Bertrand Russell (1872-1970) est l’un des plus grands philosophes du 20e s. C’est notamment l’un des principaux fondateurs du courant dit de la philosophie analytique. Il publie les Éléments d’éthique en 1910, sous la forme d’un article dans le recueil intitulé Philosophical Essays.

Cet article est important, parce qu’il représente un premier jalon, à l’aube du 20e s., de la façon dont les hommes d’aujourd’hui entendent comprendre la façon dont ils doivent prendre en main leur vie. Russell, pour l’essentiel, synthétise l’enseignement de son condisciple et maître (en ce domaine) G. E. Moore (1873-1958) — mais il le fait d’une façon qui reflète également son propre génie : incisivité, indifférence totale aux « idées reçues », attachement lucide à la qualité de l’argumentation. Par sa pénétration, on peut dire que cet essai est l’un des textes qui inaugure la réflexion méta-éthique contemporaine.

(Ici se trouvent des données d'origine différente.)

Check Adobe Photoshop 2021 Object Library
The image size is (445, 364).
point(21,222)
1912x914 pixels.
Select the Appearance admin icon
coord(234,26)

En 1910, Russell a presque 40 ans. Il s’apprête à publier ce qui demeurera son magnum opus : les Principia Mathematica (1910-1913), une élucidation des fondements logiques des mathématiques, qui signe également la fondation de la logique contemporaine. Il s’intéresse néanmoins également à des branches (un peu) moins arides de la philosophie, telles l’éthique, la métaphysique, la théorie de la connaissance : d’où les Philosophical Essays.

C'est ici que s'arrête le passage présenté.